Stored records
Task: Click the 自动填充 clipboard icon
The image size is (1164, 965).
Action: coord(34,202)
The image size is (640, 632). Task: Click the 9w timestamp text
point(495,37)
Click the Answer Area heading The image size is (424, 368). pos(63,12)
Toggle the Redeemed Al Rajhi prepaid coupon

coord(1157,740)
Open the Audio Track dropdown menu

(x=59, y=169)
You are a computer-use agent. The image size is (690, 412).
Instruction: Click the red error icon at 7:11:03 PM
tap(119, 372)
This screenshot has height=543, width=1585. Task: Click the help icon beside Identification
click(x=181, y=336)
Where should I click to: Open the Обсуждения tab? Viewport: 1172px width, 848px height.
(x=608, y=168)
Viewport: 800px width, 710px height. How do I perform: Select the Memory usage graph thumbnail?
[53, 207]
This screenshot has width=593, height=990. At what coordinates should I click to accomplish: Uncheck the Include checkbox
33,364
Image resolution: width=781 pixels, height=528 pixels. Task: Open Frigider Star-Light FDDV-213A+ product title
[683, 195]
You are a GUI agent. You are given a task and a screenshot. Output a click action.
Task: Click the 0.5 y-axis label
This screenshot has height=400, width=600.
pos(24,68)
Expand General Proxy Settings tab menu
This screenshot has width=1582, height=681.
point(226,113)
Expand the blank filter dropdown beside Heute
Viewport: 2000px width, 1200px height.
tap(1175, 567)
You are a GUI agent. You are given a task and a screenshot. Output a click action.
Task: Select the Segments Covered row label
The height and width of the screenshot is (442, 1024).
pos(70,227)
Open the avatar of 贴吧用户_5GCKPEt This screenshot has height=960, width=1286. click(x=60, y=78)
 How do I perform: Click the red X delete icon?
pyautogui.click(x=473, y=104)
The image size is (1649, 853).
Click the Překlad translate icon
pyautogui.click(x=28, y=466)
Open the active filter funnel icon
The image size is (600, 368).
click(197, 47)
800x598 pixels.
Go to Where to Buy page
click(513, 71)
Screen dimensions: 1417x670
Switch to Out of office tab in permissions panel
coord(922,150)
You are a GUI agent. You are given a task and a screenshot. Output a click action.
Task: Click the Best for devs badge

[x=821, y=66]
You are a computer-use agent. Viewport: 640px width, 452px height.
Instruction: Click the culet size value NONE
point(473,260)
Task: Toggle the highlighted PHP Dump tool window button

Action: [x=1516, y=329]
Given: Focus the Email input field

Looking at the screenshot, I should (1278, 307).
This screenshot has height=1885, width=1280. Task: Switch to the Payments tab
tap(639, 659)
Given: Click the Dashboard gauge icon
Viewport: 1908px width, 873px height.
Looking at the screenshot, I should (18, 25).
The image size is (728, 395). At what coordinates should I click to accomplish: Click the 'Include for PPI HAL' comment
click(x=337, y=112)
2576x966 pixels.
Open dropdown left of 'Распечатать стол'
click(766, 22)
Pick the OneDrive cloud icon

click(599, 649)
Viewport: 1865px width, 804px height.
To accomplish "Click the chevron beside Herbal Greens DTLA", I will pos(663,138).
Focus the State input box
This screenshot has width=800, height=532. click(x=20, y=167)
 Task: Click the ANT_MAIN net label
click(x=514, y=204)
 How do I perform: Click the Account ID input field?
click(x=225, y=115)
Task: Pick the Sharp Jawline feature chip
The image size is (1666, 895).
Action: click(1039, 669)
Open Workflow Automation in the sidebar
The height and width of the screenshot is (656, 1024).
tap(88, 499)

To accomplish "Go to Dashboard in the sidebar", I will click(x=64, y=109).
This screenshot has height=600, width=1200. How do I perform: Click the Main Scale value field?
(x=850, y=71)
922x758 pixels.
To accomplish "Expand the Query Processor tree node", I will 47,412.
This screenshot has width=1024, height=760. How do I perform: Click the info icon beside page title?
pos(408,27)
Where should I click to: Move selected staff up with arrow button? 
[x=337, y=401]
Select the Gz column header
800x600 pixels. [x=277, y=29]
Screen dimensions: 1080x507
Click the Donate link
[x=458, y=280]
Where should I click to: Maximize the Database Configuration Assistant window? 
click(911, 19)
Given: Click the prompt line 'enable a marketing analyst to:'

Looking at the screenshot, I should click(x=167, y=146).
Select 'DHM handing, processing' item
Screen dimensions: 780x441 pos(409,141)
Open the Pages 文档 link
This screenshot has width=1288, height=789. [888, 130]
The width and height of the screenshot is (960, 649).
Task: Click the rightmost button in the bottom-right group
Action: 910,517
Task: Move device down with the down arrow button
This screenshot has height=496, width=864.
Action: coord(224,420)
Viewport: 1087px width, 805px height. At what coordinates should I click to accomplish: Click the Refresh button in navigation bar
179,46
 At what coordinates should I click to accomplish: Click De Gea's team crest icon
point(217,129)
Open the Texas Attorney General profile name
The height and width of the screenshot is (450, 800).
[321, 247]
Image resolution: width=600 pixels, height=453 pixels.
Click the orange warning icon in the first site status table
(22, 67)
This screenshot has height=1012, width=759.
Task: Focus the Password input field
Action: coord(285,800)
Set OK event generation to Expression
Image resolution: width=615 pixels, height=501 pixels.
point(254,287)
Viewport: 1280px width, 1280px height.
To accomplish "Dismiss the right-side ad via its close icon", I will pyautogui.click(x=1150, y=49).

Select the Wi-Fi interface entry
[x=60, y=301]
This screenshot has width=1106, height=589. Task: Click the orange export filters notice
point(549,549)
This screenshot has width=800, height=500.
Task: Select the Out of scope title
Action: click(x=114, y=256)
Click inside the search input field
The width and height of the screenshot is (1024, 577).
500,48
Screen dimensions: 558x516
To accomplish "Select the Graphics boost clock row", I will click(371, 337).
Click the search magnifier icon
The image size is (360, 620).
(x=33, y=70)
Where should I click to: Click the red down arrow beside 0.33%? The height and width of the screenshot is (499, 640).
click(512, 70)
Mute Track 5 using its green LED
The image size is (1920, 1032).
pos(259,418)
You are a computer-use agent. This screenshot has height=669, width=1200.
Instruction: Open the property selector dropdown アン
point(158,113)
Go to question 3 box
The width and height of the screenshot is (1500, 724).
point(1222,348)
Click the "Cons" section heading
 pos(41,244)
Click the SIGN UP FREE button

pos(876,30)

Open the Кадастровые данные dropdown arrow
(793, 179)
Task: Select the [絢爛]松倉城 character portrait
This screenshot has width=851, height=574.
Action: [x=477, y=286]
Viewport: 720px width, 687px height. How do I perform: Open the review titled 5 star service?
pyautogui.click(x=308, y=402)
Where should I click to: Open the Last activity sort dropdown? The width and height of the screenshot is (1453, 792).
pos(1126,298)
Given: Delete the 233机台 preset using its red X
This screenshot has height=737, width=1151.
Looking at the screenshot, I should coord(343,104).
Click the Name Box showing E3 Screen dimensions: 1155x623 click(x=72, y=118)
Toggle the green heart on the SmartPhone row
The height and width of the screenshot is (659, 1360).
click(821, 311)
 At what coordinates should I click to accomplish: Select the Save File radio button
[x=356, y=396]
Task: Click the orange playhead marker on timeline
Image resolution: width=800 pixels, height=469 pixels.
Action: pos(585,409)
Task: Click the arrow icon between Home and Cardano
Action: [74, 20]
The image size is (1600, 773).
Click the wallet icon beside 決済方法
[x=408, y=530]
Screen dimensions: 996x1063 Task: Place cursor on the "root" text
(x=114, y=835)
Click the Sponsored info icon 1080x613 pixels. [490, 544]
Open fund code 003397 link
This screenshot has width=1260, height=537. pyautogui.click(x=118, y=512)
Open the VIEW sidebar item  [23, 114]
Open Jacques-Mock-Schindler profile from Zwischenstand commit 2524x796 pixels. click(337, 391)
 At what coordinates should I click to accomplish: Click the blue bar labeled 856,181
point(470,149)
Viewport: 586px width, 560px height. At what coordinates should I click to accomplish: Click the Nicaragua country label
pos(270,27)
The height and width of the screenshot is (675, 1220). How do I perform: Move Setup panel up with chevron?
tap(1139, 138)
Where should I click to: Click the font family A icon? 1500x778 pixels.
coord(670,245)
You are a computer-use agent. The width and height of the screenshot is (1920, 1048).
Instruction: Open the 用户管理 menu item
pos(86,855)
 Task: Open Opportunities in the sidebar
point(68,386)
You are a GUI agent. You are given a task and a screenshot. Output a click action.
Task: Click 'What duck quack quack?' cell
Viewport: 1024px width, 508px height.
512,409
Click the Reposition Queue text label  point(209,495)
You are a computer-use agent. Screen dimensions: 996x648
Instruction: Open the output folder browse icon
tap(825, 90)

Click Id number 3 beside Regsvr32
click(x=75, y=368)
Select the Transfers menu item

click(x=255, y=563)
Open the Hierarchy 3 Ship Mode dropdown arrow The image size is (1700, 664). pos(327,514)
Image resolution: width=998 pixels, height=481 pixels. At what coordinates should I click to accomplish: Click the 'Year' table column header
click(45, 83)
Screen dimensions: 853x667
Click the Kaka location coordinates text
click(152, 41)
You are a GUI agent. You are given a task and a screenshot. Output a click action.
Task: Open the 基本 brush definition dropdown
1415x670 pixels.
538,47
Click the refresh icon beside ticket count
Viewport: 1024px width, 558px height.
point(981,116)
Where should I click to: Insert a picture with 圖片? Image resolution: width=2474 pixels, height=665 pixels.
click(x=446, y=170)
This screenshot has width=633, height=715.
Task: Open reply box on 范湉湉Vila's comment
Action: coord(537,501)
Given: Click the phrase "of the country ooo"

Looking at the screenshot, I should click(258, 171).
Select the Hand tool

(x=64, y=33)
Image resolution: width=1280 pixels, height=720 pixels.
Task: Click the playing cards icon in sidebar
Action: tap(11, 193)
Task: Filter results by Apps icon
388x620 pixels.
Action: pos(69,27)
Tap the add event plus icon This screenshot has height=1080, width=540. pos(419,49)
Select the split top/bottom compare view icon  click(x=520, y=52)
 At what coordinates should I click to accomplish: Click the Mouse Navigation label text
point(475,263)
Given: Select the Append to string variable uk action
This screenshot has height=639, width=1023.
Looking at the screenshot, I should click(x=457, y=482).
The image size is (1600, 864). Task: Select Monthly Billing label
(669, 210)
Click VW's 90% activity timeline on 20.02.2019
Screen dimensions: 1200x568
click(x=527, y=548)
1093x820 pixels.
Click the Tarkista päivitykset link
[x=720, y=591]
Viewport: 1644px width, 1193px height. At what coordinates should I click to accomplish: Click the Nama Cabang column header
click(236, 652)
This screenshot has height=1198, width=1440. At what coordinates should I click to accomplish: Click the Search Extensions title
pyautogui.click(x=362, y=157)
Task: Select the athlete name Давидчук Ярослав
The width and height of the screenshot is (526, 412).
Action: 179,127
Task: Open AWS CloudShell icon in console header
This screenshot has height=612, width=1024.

## DIRECTIONS FOR THIS TASK
Which lines above hold the string "will"? Please copy all of them.

## ANSWER FOR THE TASK
To accomplish "Click the chevron beside Herbal Greens DTLA", I will pos(663,138).
To accomplish "Go to Dashboard in the sidebar", I will click(x=64, y=109).
To accomplish "Expand the Query Processor tree node", I will 47,412.
To accomplish "Dismiss the right-side ad via its close icon", I will pyautogui.click(x=1150, y=49).
To accomplish "Select the Graphics boost clock row", I will click(371, 337).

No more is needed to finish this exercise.